« Marcello and co », le futur tombé du ciel

Dans une rue de Montpellier, un étudiant plus assidu pour les soirées et la fumette que pour les cours est bousculé par un vieux clochard tombé d’un arbre. Il se met à croiser partout cet homme mystérieux…

Autrefois pilier de l’école Alma, Thomas Vinau a désormais fait sa place dans la collection Sygne de Gallimard, où il a importé son goût pour les personnages de marginaux et de doux rêveurs. À travers ce nouveau récit décalé, il semble quelque part transmettre le souvenir de ses jeunes années, et romancer la naissance de sa vocation d’écrivain. Il est facile d’imaginer qu’il s’est projeté dans ce protagoniste qui n’est pas prénommé, avatar de l’adulescence dans toute sa splendeur : l’envie de vivre, de ne pas sacrifier les plaisirs du quotidien à la satisfaction des normes sociales, l’angoisse face a la nécessité d’entrer dans les contraintes du monde adulte, la fête et l’amitié comme échappatoires. Mais aussi, plus singulièrement, la littérature.

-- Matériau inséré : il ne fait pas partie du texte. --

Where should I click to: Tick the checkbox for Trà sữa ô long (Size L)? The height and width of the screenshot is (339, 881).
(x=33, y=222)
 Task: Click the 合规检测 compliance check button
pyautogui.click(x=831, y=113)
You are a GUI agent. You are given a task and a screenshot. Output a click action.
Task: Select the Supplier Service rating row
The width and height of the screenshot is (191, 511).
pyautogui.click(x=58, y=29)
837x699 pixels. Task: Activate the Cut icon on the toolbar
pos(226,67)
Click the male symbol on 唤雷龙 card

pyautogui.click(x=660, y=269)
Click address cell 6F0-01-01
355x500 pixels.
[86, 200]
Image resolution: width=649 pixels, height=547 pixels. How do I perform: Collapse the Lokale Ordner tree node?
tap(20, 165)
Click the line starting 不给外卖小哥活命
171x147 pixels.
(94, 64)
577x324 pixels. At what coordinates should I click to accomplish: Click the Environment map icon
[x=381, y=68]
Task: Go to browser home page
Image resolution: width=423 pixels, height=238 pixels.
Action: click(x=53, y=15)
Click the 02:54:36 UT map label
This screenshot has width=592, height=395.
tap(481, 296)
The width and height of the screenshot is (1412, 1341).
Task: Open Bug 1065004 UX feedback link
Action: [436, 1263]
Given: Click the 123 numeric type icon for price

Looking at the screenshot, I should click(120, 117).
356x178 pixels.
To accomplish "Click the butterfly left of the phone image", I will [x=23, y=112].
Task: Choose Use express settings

Est-ce l’amour des livres qui a doté le narrateur de cette capacité à enchanter le quotidien ? On peut le croire, car il parsème discrètement ses réflexions d’évocations littéraires classiques, comme un Rimbaud qui aurait remplacé l’absinthe et l’opium de son siècle par les bières et la beuh. Avec son air désabusé, sa façon de se définir lui-même comme un gentil loser, se comparant à ses potes, en particulier Charles, pour les trouver plus rayonnants ou débrouillards que lui, notre anti-héros a pourtant ce don de poésie : celui d’accorder son attention à des détails, de se lancer dans des quêtes du quotidien qui n’intéressent que lui. C’est ainsi qu’il remarque cet homme à l’allure de SDF, étonnamment tombé du ciel, et qu’il se prend de passion pour cette figure qu’il compare à Marcello Mastroianni. Plus le récit avance, plus l’hommage au cinéma est prégnant, avec des citations entières de scènes cultes, notamment de Huit et demi , comme des guides pour que le personnage se trouve lui-même. Qui est-il, cet homme qui sème des terrasses des cafés jusqu’au banc de la plage des petits papiers pliés en quatre ? Écrivain sous couverture, trafiquant discret, pirate dépourvu de navire, ou projection future du protagoniste lui-même ?

Le roman oscille entre les genres, lorgnant du côté du conte, du récit d’aventures, ou de gangsters. C’est finalement plutôt un roman d’apprentissage, une forme d’expérience de pensée qui n’est pas sans rappeler celle de Martin Page dans Comment je suis devenu stupide. Ici, le sous-titre aurait pu être « comment je suis devenu écrivain ». Sur le chemin des textes, il faut apprendre à vivre pour avoir des histoires à raconter. Et vivre, c’est d’abord se rendre disponible aux aventures du quotidien, qui amèneront au fil des pages des listes de mots rares, une fille aux cheveux longs jusqu’aux fesses, un drôle de canard aux grandes pattes, un perroquet cinéphile, un sandwich demi-baguette-frites et d’autres incongruités savoureuses. On ne sait pas bien où ça va, le rythme des phrases chaloupant au gré des élans de son narrateur, entre vagues d’enthousiasme et ressac éméché. On se laisse emporter, et plus on tourne les pages, plus on est récompensé du chemin déjà parcouru par des surprises toujours plus grandes, qui culminent avec la découverte du jardin caché. On est nous aussi, comme un enfant devant un trésor, tout ébaubi(e) de ce que la flânerie montpelliéraine nous réserve. C’est peut-être ça qui définirait le mieux Thomas Vinau : c’est un écrivain de clairière, qui sait aménager dans les intrigues les plus touffues des oasis bizarroïdes et gourmandes auxquelles abreuver ses lecteurs/trices.